Unlike ABC, which has an operational perspective, service-driven inventory optimisation (IO) centers on sales, marketing and customers. It uses categories known as “service classes” that sales and marketing people can easily relate to, like “own-brands”, and “critical spare parts”. Then it optimises every SKU-Location against a target service level for each service class. The result is that you arrive at an aggregated service class goal with the lowest possible stock investment. This approach truly optimises your inventory at every stocking point.
What happens next is very different from traditional inventory management. By applying ”stock-to-service” curves, software designed for this purpose optimises every single service level and safety stock level by SKU-Location. You can even automatically define different target ranges for each service class. For example the aggregated service level goal for “accessories” could be 93% with a lower limit of 89%. The inventory optimization tools then calculates how to service this range in a way that minimises stock investment.
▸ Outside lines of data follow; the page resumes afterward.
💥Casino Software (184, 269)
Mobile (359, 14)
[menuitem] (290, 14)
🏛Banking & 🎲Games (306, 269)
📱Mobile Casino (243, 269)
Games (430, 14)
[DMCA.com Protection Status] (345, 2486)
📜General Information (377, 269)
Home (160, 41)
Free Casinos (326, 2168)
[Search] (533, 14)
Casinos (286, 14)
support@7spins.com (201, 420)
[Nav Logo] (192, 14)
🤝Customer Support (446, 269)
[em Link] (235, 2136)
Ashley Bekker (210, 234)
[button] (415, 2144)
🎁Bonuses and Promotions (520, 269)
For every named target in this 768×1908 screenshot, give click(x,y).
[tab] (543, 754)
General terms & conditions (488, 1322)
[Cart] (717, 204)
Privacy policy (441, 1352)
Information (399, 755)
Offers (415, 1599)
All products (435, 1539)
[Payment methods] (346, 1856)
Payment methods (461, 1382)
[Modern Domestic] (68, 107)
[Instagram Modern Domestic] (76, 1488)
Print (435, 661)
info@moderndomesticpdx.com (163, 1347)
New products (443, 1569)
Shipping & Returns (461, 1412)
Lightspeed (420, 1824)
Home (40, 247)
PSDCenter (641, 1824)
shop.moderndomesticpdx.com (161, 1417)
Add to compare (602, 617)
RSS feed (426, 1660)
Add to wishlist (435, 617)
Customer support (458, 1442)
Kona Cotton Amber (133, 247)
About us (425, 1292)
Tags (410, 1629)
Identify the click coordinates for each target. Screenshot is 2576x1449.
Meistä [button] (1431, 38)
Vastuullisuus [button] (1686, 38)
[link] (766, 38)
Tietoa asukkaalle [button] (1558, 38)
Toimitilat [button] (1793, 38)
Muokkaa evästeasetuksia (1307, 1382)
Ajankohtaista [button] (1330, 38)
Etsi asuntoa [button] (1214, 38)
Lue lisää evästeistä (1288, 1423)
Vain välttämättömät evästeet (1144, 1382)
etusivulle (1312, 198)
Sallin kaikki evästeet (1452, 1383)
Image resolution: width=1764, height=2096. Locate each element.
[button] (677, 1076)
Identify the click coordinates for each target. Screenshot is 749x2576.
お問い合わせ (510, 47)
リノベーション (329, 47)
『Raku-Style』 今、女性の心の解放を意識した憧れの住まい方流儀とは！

4. Probability forecasting is the key to service-driven inventory optimisation.
Let’s face it: the age of forecasting as the end goal has passed. You can try and try, but you’ll never be able to do better than incremental forecast improvements. Probability forecasting identifies a range of outcomes and the probability of each of those outcomes occurring. A probability forecast that takes uncertainty into account helps you manage risk. It’s not just about improving averagedemand predictions but assessing the entire range of possible outcomes—including demand volatility, which has the biggest impact on service levels. This information is used to calculate the optimal inventory targets. So essentially, probability forecasting helps you reduce risks related to demand volatility–excess and obsolete inventory, expediting costs, and capacity challenges, and more–by decoding that uncertainty into a smarter stock mix.
5. Machine learning improves inventory optimisation–and elevates your planners.
Gartner predicts that, “by 2020, 95% of SCP vendors will be utilizing supervised and unsupervised machine learning somewhere in their SCP solutions.” Machine learning’s ability to find patterns in huge data sets and also get smarter over time make it the perfect complement to human inventory planning efforts.
Aston Martin’s spare parts operation used a machine learning engine to analyse the vast array of historical data collected over decades and pick out eight completely new categories of behaviour. It used these categories to optimize inventory replenishment plans, raising service levels while reducing inventory costs by 18 percent. According to Nick Wilson, Senior Inventory Planner, Parts Operations, the new focus on seasonality has been transformational: “The great thing about the eight categories is that people can see them. This has not only educated the purchasing team in important new skills, but has also really given them confidence in the planning system.”
While we believe these five points are critical to optimise inventory in the new world of demand uncertainty and supply chain complexity, I’ll add an unofficial #6: The biggest inventory optimization challenge for companies today may be learning to trust highly sophisticated planning systems that aren’t transparent like spreadsheets and other simple tools. As Nucleus Research analyst Seth Lippincot reflected in its 2019 report Answering Inventory Complexity, “changing behaviors can often be more difficult than changing software, and building trust in the recommendations from a tool does not happen overnight.” Until business leaders are more willing to take their hands off the wheel, there will always be a level of productivity and financial benefits that will remain unattainable.